=== Requests ===
1) Translate this sentence from the text about Zhou Liangen into Spanish: "Zhou joined the Communist Party of China in June 1987, and began his political career in July 1987."
2) From the text about Zhou Liangen, return word for word the part that opens with the words containing "Zhou Liangen (born" and closes with "career in July 1987.".

=== Text ===
↓

Zhou Liangen (born November 1965) is a former Chinese politician from Henan province. He was investigated by the Communist Party of China's anti-graft agency in November 2014. For several months in 2014, Zhou served as vice-mayor of Kaifeng, and concurrently the head of the Kaifeng Municipal Public Security Bureau, essentially the city's police chief.

Zhou had close relations with Qin Yuhai, the former vice-governor of Henan who also fell in a corruption probe.

Life and career
Zhou was born and raised in Xichuan County, Henan. He entered Zhengzhou University in September 1983, majoring in political law, where he graduated in July 1987. After college, he worked there.

Zhou joined the Communist Party of China in June 1987, and began his political career in July 1987.

He served in various posts in Education Section of Political Department of Henan Provincial Public Security, before serving as deputy director of Shangqiu Municipal Public Security Bureau.

↑

=== Entries provided ===
↓

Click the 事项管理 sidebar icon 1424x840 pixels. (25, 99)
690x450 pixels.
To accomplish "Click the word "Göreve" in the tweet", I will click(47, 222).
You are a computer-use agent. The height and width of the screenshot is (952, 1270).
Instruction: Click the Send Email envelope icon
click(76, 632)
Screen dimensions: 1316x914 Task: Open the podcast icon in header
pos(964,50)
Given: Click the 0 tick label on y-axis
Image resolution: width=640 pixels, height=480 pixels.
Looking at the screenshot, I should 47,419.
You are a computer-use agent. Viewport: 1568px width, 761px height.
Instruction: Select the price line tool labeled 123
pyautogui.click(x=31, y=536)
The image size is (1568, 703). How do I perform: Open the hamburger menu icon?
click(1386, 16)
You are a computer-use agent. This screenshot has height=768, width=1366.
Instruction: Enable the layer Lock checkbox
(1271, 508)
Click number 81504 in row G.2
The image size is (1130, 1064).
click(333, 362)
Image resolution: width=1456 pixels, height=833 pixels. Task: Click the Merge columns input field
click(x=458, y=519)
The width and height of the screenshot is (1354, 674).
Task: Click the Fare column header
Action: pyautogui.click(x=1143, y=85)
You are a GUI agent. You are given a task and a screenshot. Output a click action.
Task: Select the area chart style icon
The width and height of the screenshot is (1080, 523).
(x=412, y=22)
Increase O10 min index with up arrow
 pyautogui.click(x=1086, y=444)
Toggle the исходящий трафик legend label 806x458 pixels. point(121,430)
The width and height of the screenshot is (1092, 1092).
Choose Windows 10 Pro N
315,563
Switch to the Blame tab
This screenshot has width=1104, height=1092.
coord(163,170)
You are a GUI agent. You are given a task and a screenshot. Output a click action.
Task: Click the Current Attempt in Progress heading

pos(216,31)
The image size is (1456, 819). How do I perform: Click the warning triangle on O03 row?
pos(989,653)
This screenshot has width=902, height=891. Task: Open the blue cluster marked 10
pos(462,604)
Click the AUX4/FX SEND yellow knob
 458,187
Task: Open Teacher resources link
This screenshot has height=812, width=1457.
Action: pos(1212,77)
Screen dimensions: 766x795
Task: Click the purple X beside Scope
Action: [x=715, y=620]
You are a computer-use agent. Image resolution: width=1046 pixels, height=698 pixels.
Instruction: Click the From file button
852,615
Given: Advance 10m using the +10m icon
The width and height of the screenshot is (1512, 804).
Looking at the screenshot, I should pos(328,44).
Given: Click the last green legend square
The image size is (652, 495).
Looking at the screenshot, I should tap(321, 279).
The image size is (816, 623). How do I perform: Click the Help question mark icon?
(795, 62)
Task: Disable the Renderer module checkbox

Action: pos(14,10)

↑

=== Expected answers ===
1) Zhou se afilió al Partido Comunista de China en junio de 1987 y comenzó su carrera política en julio de 1987.

2)
Zhou Liangen (born November 1965) is a former Chinese politician from Henan province. He was investigated by the Communist Party of China's anti-graft agency in November 2014. For several months in 2014, Zhou served as vice-mayor of Kaifeng, and concurrently the head of the Kaifeng Municipal Public Security Bureau, essentially the city's police chief.

Zhou had close relations with Qin Yuhai, the former vice-governor of Henan who also fell in a corruption probe.

Life and career
Zhou was born and raised in Xichuan County, Henan. He entered Zhengzhou University in September 1983, majoring in political law, where he graduated in July 1987. After college, he worked there.

Zhou joined the Communist Party of China in June 1987, and began his political career in July 1987.